… or a political climate change?

Okay, the much heralded Copenhagen agreement as a sustainable solution on climate change has turned out an illusion. Now, what should environmental organizations do? For one thing: count their blessings. For another, redo their homework –better, this time…


It was to be ‘the last chance’ to save human kind and biodiversity. But last December the COP15 Copenhagen conference on climate change did not reach any binding agreement.


Of course, environmentalists widely blame the weak politicians, or the fossil fuel lobby that sabotaged the game. But actually they just had a weak case. What’s more, they failed to acknowledge it and staged an ill-founded hype around COP15.


Most importantly, the scientists that most vigorously advocated the man-made global warming hypothesis, have not yet been able to deliver conclusive over-all evidence, whatever the dramatic changes in weather patterns in many regions of the world. Yes, permafrost and parts of ice caps are melting. But as to the causes and future developments, many fundamental questions remain.
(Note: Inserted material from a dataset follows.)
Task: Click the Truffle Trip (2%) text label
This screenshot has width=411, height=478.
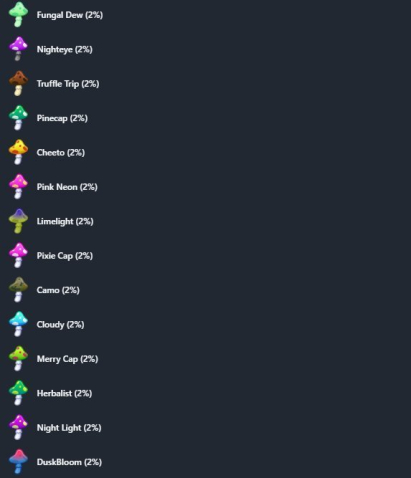Action: coord(68,84)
In the eighties, when the climate issue made its first headlines, several important green organizations were looking for new self justification. Their leaders naively targeted the world’s most ruthless industrial sector – fossil fuels – without sufficiently developed scientific data or alternatives.


Activists and scientists got tied up in a mutual self propelling dance of climate PR and lost sight of political reality. So they failed and got a load of scandals about their scientific allies instead.
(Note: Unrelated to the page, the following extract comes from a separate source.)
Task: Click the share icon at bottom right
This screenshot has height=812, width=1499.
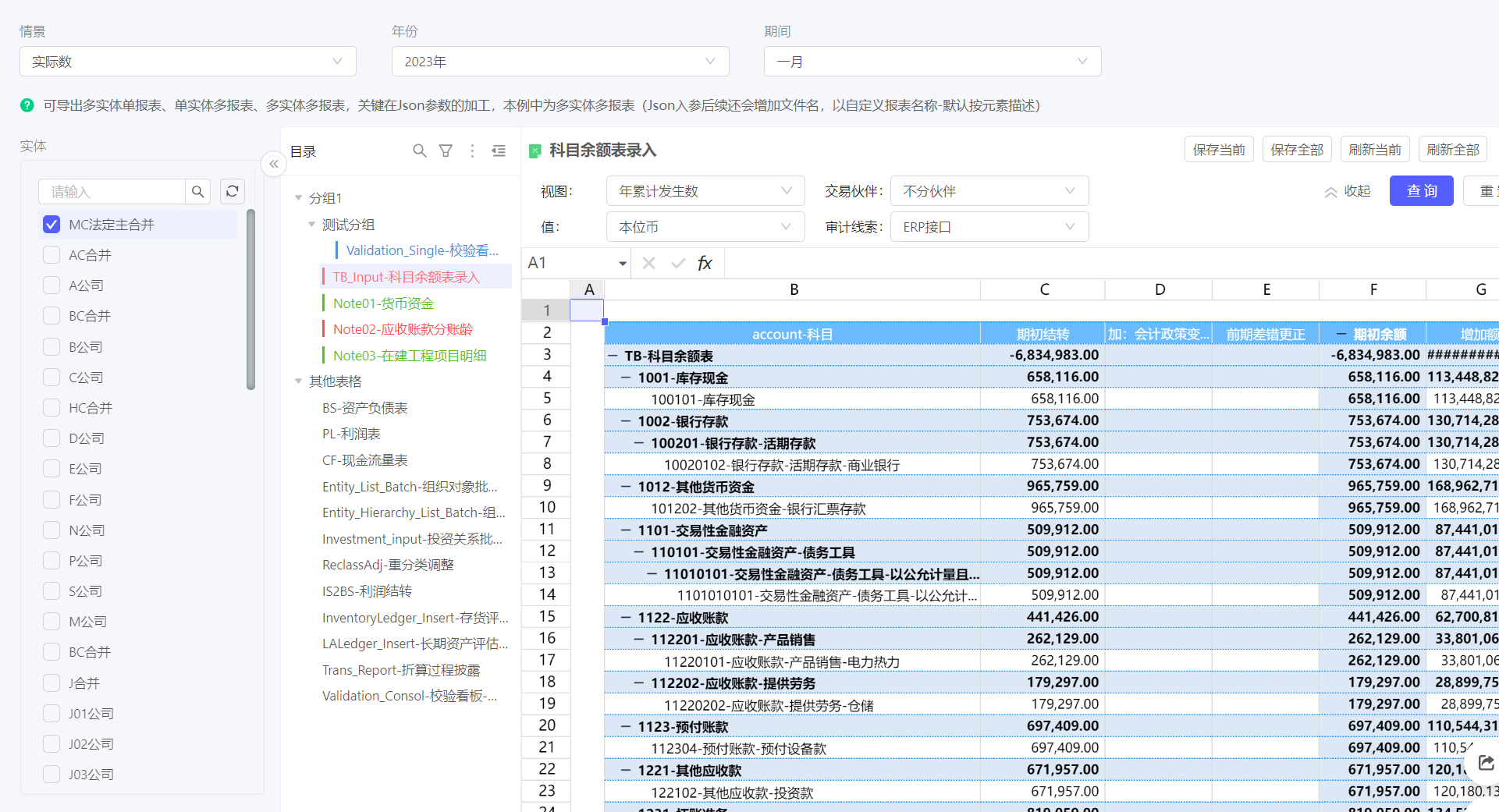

Nevertheless, Copenhagen did bring a spark of good news – thanks to a new generation of world leaders: for the first time all the major polluting nations did join hands to some degree. Yet, for the near future, innovative industries will be more logical partners than politicians on this issue. Activism and action should focus on proven local and regional climate problems and their sustainable solutions.


Regaining independence and realism are indispensible for both scientists and environmentalists, if any real green climate strategies are to come off.